The question was asked that since the printers have the ability to pull
an IP, is it possible to configure the printers for DHCP, create a pool
of IPs to assign to them, then configure AD to find those printers to
reduce administration time in editing print queues. I attempted to
find documentation on this, but could only find bits and pieces that
didn't always fit together. If someone could provide some assistance
or point me to some documentation that would help, I'd appreciate it.
 
J

Jorge_de_Almeida_Pinto

Looking for some guidance on this issue. We have a number of
printers
currently using static IPs to connect to the network. We set
the
queues up on a print server, which our users connect to print.
There
is a planned migration to move the internal network to a
VLAN-type
configuration, which means a lot of administration in editing
print
queues, etc.

The question was asked that since the printers have the
ability to pull
an IP, is it possible to configure the printers for DHCP,
create a pool
of IPs to assign to them, then configure AD to find those
printers to
reduce administration time in editing print queues. I
attempted to
find documentation on this, but could only find bits and
pieces that
didn't always fit together. If someone could provide some
assistance
or point me to some documentation that would help, I'd
appreciate it.

you could that by creating DHCP reservation for the printers.
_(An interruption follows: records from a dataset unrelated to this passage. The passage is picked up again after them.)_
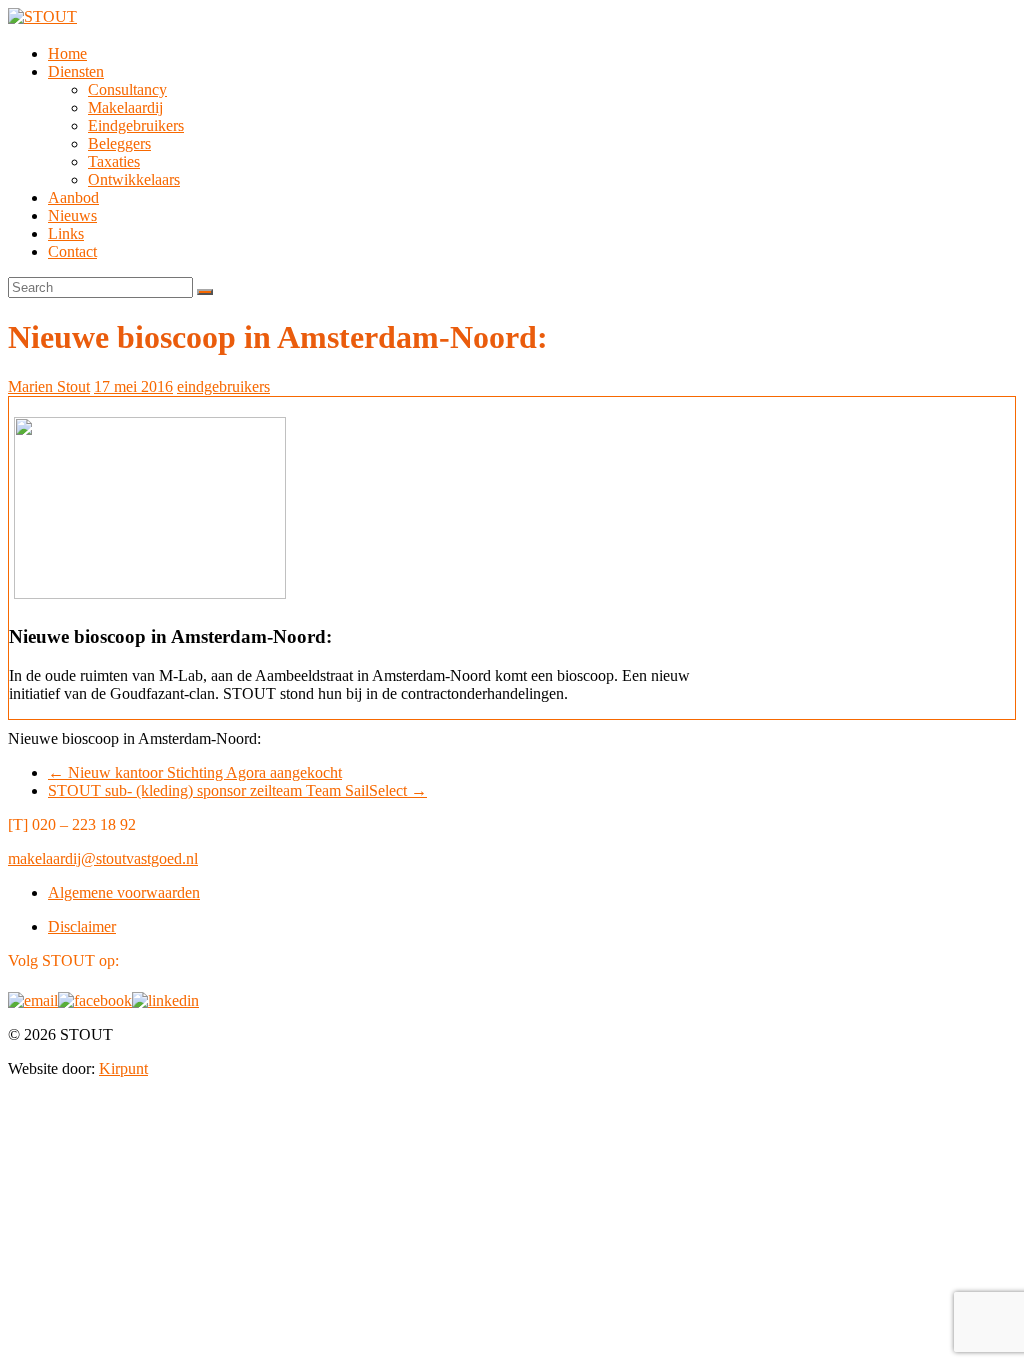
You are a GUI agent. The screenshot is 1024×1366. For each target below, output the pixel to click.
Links (66, 233)
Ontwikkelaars (134, 179)
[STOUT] (42, 16)
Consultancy (127, 89)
You need
the MAC address for each printer device. If you have multiple DHCP
servers that can service the printers, make sure the DHCP reservations
are created on those DHCP servers
 
M

Malaise

Thanks - we'll try that out and see if it works for us. I'll post if
that does the trick.
 
M

Malaise

Pushing out the IPs using the above method seems to work, now the only
issue is to update the AD. Our print queues use the IP to map to the
printer (creating a local printer connection using the TCP/IP Port
option). Is there a better way to create the queues in the directory,
or are we stuck updating 100+ queues when the ip change occurs?